Dem „Geheimnis Kurz“auf der Spur
Die erste autorisierte Biografie von Sebastian Kurz spart nicht mit kritischen Anmerkungen zu seiner Haltung in der Migrationsfrage und meint, dass die größte Bedrohung für den jungen Kanzler er selbst ist.
WIEN. Braucht man mit 31 Jahren und nach wenigen Wochen als Bundeskanzler schon eine gedruckte Biografie? Offenbar schon. Auch Christian Kern ließ im vergangenen Wahlkampf eine Biografie über sich vorlegen, obwohl er damals erst rund ein Jahr im Amt war.
Während Kern sich von einem befreundeten Journalisten porträtieren ließ, ist der Verfasser des Buches „Sebastian Kurz – Die Biografie“ein deutscher Journalist, der vor allem mit Reportagen über Flüchtlingsschicksale bekannt geworden ist. Entsprechend kritisch fällt die Beurteilung des „Balkanrouten-Schließers“auf dem Kanzlersessel aus. Und das, obwohl Kurz an dem Buch selbst mitgewirkt hat, sich dafür bereitwillig interviewen ließ und sogar Einblicke in sein Familienleben gewährte.
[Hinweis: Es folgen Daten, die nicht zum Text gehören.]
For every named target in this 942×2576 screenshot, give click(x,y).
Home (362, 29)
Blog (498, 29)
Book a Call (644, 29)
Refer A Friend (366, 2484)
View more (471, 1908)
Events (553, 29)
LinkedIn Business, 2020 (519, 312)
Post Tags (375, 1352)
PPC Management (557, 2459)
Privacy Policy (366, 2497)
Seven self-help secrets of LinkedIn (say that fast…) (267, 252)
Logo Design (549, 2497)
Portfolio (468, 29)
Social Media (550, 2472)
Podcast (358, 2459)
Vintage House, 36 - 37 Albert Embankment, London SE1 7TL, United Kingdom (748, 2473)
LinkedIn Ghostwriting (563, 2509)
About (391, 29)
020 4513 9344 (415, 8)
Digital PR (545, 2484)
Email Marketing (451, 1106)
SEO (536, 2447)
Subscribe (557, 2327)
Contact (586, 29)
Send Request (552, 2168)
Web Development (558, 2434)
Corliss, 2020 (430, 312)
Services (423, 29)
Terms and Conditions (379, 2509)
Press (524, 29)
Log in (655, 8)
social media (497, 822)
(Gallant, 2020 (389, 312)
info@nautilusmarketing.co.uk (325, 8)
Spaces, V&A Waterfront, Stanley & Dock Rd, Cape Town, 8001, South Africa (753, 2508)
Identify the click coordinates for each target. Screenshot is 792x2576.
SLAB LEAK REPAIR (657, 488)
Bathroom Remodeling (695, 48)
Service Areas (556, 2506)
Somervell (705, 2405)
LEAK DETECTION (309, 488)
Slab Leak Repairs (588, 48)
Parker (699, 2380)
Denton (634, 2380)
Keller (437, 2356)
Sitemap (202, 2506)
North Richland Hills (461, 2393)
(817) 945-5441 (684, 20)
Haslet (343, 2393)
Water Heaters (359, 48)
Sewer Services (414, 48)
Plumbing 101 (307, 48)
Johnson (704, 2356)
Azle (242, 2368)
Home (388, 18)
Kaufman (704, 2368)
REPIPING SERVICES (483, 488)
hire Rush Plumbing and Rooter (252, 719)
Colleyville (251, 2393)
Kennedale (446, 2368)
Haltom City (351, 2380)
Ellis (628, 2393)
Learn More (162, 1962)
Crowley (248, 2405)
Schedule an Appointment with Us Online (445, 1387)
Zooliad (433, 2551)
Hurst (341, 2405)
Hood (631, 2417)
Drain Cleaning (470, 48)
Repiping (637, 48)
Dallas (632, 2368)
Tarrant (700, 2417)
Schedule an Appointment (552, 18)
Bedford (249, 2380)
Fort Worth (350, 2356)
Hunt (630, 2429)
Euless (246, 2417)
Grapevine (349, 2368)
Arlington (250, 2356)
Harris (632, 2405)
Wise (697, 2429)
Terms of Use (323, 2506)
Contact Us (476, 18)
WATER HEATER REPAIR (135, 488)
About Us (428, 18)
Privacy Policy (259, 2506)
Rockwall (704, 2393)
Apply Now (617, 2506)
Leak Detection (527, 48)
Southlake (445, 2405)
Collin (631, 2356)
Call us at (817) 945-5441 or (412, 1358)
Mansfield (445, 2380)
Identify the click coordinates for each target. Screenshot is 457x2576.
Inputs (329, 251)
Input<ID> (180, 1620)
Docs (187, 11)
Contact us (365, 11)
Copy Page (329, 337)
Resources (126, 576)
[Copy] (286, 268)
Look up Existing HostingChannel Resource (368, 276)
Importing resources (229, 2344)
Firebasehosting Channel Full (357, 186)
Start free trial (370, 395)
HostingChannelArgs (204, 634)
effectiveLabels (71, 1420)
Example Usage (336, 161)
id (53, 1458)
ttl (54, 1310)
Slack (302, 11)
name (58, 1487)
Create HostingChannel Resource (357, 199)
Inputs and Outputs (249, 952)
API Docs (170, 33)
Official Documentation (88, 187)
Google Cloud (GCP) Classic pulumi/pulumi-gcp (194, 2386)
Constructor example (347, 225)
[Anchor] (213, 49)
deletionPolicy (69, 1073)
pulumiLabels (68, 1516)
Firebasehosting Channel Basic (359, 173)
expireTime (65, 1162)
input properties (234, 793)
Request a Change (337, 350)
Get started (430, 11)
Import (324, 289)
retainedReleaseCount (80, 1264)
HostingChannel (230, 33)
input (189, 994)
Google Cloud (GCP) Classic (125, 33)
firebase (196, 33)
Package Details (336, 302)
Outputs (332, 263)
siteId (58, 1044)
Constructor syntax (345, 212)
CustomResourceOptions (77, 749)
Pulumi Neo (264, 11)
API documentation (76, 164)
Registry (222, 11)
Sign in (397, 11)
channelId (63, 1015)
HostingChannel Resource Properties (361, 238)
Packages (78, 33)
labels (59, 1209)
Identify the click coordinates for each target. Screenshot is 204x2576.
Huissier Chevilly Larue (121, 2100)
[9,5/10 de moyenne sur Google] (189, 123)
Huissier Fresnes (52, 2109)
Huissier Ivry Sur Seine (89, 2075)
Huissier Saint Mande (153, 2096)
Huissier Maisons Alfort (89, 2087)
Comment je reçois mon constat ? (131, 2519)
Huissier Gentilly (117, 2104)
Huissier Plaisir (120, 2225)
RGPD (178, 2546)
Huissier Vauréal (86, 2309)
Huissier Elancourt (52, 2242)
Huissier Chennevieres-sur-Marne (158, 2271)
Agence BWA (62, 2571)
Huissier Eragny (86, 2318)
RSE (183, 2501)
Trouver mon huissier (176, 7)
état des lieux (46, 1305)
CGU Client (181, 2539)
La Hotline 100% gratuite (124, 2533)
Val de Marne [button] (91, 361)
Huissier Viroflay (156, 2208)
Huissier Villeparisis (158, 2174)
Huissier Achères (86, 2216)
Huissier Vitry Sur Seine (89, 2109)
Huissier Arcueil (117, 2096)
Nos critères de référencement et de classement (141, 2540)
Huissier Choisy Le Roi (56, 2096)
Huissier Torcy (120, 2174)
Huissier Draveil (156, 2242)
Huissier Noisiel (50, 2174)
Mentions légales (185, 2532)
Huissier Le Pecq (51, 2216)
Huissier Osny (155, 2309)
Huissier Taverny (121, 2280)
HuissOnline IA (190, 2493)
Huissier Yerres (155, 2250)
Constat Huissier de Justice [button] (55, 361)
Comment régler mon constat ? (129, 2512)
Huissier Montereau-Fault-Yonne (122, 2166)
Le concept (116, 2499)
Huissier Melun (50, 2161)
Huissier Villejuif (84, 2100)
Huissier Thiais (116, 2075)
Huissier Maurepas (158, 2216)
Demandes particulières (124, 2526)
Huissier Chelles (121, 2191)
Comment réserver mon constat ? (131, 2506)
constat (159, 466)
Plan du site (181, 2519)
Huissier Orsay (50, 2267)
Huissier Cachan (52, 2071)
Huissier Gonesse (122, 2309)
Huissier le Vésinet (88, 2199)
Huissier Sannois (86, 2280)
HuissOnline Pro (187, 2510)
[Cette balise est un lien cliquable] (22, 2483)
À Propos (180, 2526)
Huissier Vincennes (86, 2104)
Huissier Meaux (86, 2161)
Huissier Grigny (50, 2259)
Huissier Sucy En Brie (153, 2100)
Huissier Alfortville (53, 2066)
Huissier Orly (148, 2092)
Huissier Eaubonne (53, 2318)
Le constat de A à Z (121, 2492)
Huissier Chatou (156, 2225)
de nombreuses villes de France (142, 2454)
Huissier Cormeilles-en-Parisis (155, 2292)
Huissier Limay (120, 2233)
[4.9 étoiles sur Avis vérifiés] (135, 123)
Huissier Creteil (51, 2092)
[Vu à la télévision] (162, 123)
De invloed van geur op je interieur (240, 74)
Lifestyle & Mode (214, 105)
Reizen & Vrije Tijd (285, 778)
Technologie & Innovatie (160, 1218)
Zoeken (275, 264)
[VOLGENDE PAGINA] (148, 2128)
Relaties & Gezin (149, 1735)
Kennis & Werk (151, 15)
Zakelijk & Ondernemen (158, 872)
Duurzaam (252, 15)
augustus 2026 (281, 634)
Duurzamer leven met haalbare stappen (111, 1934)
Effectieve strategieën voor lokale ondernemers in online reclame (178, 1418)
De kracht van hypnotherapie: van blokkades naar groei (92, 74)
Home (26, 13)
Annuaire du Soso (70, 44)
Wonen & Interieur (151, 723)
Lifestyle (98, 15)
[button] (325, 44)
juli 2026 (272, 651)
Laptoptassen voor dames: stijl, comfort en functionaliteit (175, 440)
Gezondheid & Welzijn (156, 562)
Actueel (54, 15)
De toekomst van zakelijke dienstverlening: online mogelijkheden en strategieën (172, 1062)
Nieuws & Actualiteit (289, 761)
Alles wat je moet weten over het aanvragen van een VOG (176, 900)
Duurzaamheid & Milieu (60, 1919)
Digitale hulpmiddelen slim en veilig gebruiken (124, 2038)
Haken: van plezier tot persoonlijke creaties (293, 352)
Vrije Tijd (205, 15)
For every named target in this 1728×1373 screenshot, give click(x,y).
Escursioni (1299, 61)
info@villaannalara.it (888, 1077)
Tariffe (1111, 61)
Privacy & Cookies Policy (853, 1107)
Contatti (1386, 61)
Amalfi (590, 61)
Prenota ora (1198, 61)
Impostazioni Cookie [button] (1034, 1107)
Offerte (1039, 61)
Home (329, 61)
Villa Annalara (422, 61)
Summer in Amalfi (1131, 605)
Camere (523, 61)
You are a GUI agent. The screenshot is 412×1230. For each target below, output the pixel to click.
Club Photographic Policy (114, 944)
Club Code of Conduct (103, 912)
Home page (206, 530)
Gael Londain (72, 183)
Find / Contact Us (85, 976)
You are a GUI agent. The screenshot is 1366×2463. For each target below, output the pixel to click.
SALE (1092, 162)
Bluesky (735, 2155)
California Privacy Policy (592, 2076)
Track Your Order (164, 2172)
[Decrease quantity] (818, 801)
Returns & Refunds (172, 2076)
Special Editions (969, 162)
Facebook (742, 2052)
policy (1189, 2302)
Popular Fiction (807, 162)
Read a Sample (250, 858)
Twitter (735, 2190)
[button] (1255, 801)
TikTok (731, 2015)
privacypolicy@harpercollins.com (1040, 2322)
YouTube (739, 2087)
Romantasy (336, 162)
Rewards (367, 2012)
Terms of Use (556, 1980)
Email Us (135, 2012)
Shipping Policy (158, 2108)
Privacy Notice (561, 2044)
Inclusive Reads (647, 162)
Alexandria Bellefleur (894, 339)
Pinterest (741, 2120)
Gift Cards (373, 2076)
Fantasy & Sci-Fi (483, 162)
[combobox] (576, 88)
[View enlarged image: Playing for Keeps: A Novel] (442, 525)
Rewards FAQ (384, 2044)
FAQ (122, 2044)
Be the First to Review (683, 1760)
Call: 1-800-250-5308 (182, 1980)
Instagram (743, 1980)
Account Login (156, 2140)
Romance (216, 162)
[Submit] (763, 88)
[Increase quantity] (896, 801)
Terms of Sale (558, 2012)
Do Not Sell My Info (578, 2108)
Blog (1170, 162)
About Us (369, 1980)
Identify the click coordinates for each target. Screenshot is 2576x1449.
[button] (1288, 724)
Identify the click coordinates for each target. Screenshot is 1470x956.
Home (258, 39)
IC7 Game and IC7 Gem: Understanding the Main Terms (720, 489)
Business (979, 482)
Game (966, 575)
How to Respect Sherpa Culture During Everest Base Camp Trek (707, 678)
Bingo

Der Autor schreibt vom „Geheimnis Kurz“: „Sebastian Kurz ist so makellos und nahezu fehlerfrei in seinem Auftreten und seiner Kommunikation, dass man nur schwerlich sagen kann, wie und wer er wirklich ist.“Zweifellos stelle Kurz eine Ausnahmeerscheinung in der europäischen Politik dar, heißt es in dem Buch. Er sei nicht nur der jüngste Politiker, dem ein Land nach dem Zweiten Weltkrieg je seine Zukunft anvertraut habe. Er sei auch der Einzige, der es geschafft habe, eine konservative Partei in seine persönliche Bewegung umzuwandeln und zum Erfolg zu führen.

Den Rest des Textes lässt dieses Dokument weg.